Mise en application de la leçon Antillaise
Le 31 décembre était organisée à la préfecture une réception à laquelle j’étais convié avec les autres organisateurs. Pour me rendre à cette réception, j’avais donné à nettoyer le seul pantalon en coton de ma garde-robe. Avant le fermeture je me rends au pressing pour récupérer le dit pantalon. A ce moment je découvre qu’il a bien été nettoyé mais pas repassé. Le commerçant me dit qu’il est trop tard car il ferme, il m’invite éventuellement à revenir deux jours plus tard.
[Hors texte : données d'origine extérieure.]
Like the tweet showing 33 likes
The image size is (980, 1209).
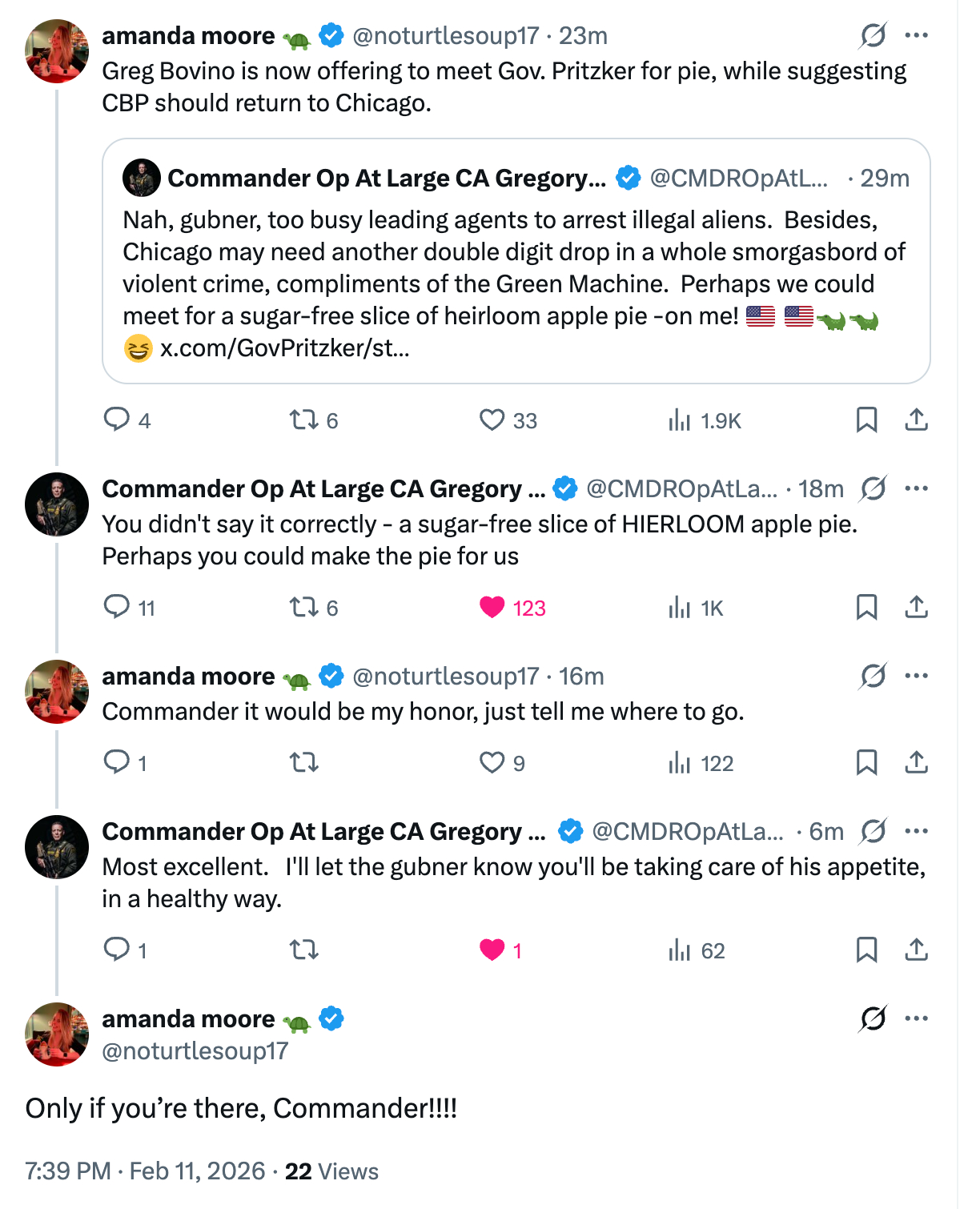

Que faire ? je ne peux pas aller à la soirée avec un pantalon froissé. En revenant vers mon logis, j’avise un homme qui est entrain de repasser sur devant sa maison. Je me dis qu’il doit pouvoir me dépanner. Je lui demande si contre paiement il veut bien repasser mon pantalon. “Je ne suis pas repasseur me dit-il, je suis couturier.” C’est alors que me vient l’idée de la négociation à la Guadeloupéenne observée précédemment. Je croise les bras et je lui demande doucement : qu’est-ce qu’on fait ? Le bonhomme réfléchit et me dit, “Vous savez repasser ?” Oui ! “Alors prenez le fer et faites”. c’est ainsi que j’ai repasser mon pantalon dans la rue à Pointe à Pitre. J’ai remercié mon couturier et je lui ai laissé un petit dédommagement pour le service du fer à repasser. Nous nous sommes quitter en bonne intelligence et avec le sourire, ça le valait bien.
La Guadeloupe est une ile magnifique où nos plantes d’intérieur sont des arbres, les poissons des nuages multicolores et l’eau de l’océan à une température idéale. Les hommes sont très machos et les femmes qui font tourner la boutique les traitent comme de grands enfants.